Kaynak Metin
_____

Komisyon Adı | : | PLAN VE BÜTÇE KOMİSYONU |
Konu | : | 2025 Yılı Merkezi Yönetim Bütçe Kanunu Teklifi (1/278) ve 2023 Yılı Merkezi Yönetim Kesin Hesap Kanunu Teklifi (1/277) ile Sayıştay tezkereleri a)Millî Eğitim Bakanlığı b)Yükseköğretim Kurulu c)Ölçme, Seçme ve Yerleştirme Merkezi Başkanlığı ç)Yükseköğretim Kalite Kurulu d)Üniversiteler |
Dönemi | : | 28 |
Yasama Yılı | : | 3 |
Tarih | : | 14 .11.2024 |
HEVAL BOZDAĞ (Ağrı) - Teşekkürler Sayın Başkan.
Değerli Komisyon üyeleri, konuklar; hepiniz hoş geldiniz, hepinizi saygıyla selamlıyorum.
Direkt OECD raporu üzerinden bir veri verdiniz, dediniz ki: "OECD ortalamaların üzerinde bir eğitim yatırımımız söz konusu ülkede 10,7'yle." Peki, öyle mi gerçekten? Buradan başlamak istiyorum, 2002 yılında merkezî yönetim bütçesinden genel kamu hizmetlerine ayrılan pay yüzde 42'ymiş, 2024 itibarıyla bu yüzde 25,7'ye kadar düşmüş; özellikle eğitim ve sağlıkta bir ticarileşme söz konusu, bir özelleştirme söz konusu. Bu da tabii ki özel finansmanla halkın cebinden yaptığı harcamaların artması demek. Eğitim bütçesinden eğitim yatırımlarına ayrılan pay ise yüzde 9,73'ten yirmi üç yıl öncesinin neredeyse yarısına kadar gerilemiş durumda, yirmi üç yıl önce bu yüzde 17,38'di. Tabii ki bu, Millî Eğitim Bakanlığının ticarileşme sürecini gösteriyor Sayın Bakan, velilerin cebinden yapacağı eğitim harcamalarının da artacağının aslında habercisi. Bu da tabii ki her yıl iktidarınızın tekrarladığı işte "Bütçede aslan payını eğitime ayırdık." söyleminin de gerçeği yansıtmadığını gösteriyor. Eğitim bütçesinin ideolojik hegemonik karakterini de aslında ifade ediyor.

_____

Görev Tanımı a
Aşağıdaki kayıtların kaç satırında "will" dizesi geçiyor? Yalnızca sayıyı yazın.

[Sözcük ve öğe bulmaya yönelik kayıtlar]
_____

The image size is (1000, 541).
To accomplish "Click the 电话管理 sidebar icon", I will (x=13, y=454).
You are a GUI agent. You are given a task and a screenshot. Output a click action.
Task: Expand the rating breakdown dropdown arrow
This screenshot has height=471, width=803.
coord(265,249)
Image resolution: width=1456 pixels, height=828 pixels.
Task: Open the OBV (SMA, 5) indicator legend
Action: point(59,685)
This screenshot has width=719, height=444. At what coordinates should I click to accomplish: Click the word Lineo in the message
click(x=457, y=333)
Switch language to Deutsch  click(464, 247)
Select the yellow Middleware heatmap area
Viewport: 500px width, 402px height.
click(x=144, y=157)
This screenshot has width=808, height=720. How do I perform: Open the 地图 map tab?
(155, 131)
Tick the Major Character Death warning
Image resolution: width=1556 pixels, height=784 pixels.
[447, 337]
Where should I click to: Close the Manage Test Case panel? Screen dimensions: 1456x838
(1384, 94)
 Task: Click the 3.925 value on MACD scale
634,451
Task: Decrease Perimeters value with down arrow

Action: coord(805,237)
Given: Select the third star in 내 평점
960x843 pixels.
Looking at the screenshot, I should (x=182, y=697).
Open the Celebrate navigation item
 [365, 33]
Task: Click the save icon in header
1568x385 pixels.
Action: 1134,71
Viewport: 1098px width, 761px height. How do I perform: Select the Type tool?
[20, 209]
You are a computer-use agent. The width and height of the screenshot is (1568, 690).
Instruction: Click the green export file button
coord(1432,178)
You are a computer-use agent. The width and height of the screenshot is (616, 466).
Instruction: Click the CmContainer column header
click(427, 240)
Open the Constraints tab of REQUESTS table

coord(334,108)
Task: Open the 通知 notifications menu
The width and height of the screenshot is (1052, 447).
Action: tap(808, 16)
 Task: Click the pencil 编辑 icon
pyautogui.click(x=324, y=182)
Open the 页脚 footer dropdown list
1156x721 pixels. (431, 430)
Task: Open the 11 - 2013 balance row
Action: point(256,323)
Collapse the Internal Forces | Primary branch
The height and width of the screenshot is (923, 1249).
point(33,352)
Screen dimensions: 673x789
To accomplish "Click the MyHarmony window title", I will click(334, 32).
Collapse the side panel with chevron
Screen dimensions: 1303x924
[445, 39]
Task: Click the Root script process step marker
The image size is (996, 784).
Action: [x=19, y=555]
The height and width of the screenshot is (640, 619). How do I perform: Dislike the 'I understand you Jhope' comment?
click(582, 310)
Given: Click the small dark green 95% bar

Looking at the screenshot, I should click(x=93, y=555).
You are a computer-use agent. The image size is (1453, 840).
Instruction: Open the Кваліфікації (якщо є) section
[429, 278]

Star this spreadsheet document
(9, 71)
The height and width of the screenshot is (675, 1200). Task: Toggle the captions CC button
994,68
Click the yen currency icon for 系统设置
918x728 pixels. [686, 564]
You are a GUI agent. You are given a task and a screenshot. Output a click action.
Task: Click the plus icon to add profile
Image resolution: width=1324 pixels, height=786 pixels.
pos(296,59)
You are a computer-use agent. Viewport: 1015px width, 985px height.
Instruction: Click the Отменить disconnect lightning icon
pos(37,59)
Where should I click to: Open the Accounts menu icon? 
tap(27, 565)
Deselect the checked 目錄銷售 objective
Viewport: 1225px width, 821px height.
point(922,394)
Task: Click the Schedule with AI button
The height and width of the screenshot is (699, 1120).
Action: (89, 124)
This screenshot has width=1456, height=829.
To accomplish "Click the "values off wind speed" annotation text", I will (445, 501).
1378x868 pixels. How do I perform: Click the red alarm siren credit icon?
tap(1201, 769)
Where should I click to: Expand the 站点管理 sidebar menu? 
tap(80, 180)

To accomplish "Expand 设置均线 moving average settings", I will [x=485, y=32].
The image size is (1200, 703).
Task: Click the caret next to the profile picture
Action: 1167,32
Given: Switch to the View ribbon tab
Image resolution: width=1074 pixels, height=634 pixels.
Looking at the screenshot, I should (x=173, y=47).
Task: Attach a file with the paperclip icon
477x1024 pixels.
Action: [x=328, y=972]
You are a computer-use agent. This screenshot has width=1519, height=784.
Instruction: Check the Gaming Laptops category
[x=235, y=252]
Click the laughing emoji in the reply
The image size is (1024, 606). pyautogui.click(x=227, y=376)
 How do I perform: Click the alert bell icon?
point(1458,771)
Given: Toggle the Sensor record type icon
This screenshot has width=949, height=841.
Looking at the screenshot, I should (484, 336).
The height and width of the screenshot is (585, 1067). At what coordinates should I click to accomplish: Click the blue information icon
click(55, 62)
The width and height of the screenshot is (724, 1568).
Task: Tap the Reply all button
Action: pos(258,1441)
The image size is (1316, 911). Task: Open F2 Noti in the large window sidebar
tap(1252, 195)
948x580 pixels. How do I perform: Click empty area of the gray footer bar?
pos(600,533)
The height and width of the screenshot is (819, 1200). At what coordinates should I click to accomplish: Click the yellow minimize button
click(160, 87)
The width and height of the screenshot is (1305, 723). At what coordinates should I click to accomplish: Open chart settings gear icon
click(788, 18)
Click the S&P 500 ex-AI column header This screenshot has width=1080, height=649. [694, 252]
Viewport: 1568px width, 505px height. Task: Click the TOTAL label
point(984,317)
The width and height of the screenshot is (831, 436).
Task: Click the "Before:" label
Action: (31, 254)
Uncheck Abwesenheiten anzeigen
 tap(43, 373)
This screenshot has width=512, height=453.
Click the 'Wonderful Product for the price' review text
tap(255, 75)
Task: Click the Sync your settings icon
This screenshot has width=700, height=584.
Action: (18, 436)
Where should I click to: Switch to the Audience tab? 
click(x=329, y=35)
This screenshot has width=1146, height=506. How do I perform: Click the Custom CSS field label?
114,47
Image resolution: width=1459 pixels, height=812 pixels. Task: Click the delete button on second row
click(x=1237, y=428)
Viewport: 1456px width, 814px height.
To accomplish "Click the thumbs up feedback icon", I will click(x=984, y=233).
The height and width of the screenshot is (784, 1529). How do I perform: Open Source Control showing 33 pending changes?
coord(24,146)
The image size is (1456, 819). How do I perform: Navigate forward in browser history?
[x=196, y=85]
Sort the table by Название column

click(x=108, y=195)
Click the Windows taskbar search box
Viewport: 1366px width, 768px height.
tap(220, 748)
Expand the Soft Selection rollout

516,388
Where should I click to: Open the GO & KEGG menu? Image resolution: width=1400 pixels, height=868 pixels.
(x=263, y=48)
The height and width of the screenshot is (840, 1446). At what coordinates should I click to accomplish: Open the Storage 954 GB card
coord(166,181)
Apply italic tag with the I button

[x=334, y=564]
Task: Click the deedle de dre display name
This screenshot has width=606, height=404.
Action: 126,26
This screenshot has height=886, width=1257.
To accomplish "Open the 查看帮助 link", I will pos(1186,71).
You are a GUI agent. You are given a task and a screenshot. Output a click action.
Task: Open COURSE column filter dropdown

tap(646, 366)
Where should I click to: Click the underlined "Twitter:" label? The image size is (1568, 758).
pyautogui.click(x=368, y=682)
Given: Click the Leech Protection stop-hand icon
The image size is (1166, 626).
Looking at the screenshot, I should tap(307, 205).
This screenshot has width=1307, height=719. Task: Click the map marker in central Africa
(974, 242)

_____

Görev Tanımı b
Yukarıdaki kaynak metne göre, 2002 yılında merkezî yönetim bütçesinden genel kamu hizmetlerine ayrılan pay yüzde kaçtı?

Tam Yanıt a
6

Tam Yanıt b
Yüzde 42.